Pubblicato il 25/08/2016, 19:00 | Scritto da Tiziana Leone

Il terremoto, gli sguardi, le telecamere, il campanile e il vuoto

Nell’intera giornata davanti alla tv si srotola il racconto della tragedia che ha colpito il Centro-Italia, tra barelle, sguardi, lacrime e volti impassibili

 

Impassibile. Lo sguardo nel vuoto. Il vuoto di un paese, il suo, che non c’e più. Il vuoto di una famiglia, la sua, che non c’è più. Una figlia, una moglie. Il vuoto. E una parola sola: speriamo. Un uomo. E il suo sguardo fisso. Non una lacrima. Nessuna commozione. Il vuoto di un uomo che sta lì e aspetta. E spera. A vuoto. Diverso dagli altri che piangono. Scavano. Cercano. Si disperano. Corrono. Si muovono. Fanno. Telecamere che si infilano ovunque. In buchi neri che hanno inghiottito vite. Nelle crepe di case che restano li come pezzi di Lego che qualche bambino ha lasciato perché ha cambiato gioco. Negli occhi di quelli che piangono, che non credono, che distolgono lo sguardo per pudore. Giornalisti che domandano. Chiedono. Cosa prova? Chi ha perso? Com’è stata la prima scossa? E la seconda. E la terza? E stanotte dove dorme? Lei ha perso tutto? All’Aquila come ad Assisi. Stesse domande. Stesse risposte. Foto di famiglie distrutte. Termosifoni che penzolano nel vuoto. Il vuoto. Sempre lì. Immagini e immagini di macerie, sassi, pietre, sguardi, coperte e quel campanile fisso lì a guardarti anche se cambi canale. Il campanile. Dritto. Impalato. Mi piego, ma non mi spezzo. Sto lì. Voi scavate.

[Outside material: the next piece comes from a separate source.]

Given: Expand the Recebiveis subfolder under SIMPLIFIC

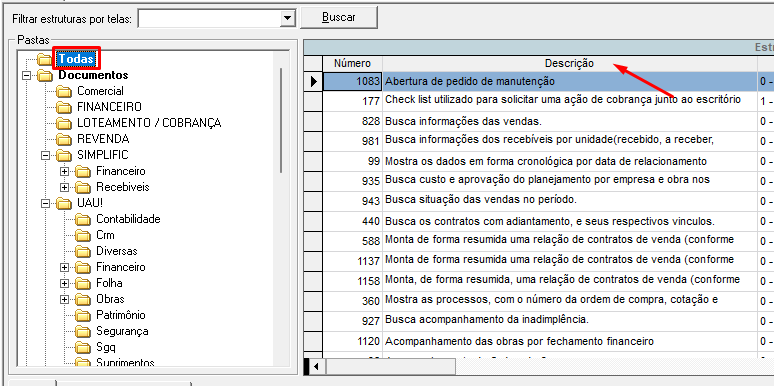Looking at the screenshot, I should [64, 188].
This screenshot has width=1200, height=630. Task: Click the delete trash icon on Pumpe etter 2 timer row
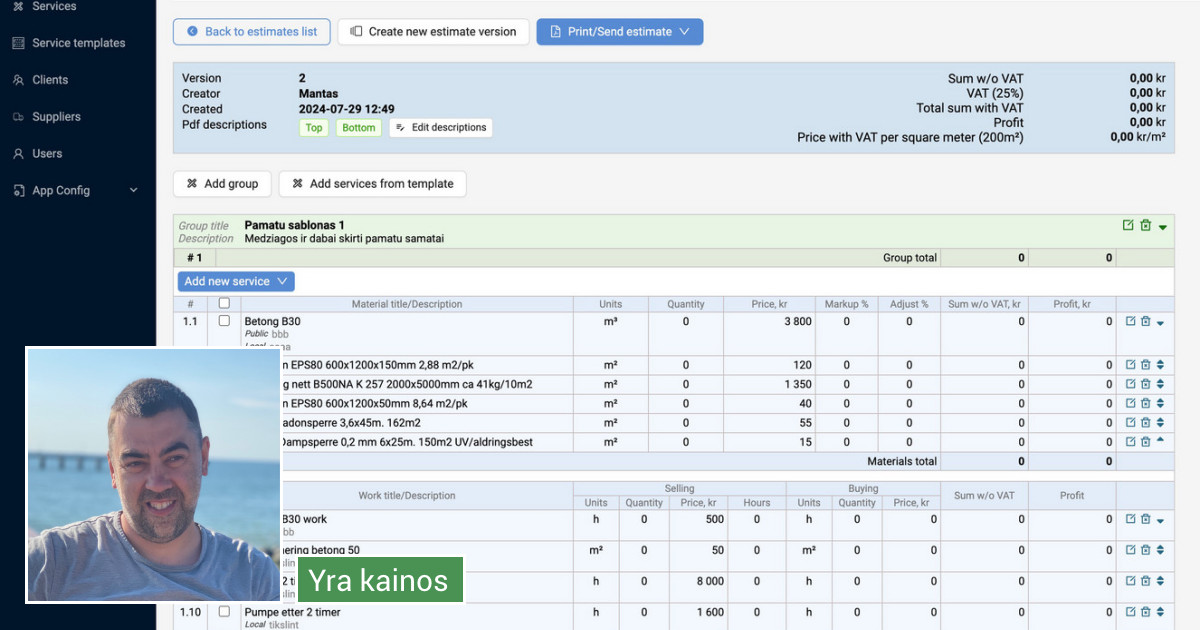(1143, 611)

Il numero delle vittime, trenta, sessanta, novanta, centoventi. Si va avanti a multipli, dentro cui c’e il sottomultiplo dei bambini. I bambini. Quanti. Tanti. Troppi. Avranno capito mentre tutto crollava? Si saranno svegliati? Avranno cercato mamma? L’Inferno deve essere cosi. L’elenco di chi manca all’appello. All’hotel di turisti trenta persone. Alcuni vivi. Altri no. Un’intera famiglia in una sola casa. Cognati. Fratelli. Sorelle. Nipoti. Zii. Gradi di parentela che sgocciolano insieme al sudore di chi scava. Gli elicotteri volano, sotto, in mezzo al verde, il castello di sabbia rotto. Schiacciato. Sbriciolato. Il braccio di una signora anziana aspetta qualcuno che lo tiri fuori. Un uomo le parla. La rassicura. La tiene in vita. Il sindaco chiede aiuti. Non c’è più niente, non un supermercato, non un negozio. Abbiamo solo l’acqua. Uomini avvolti in coperte. Superstiti coperti dal tricolore. I soccorritori rifiatano. I cani cercano. Le barelle passano di mano in mano. Tende da allestire. Una vita da resettare. E di fronte il vuoto. Il vuoto di quell’uomo. Freddo. Impassibile. Sguardo perso in una sola parola: speriamo.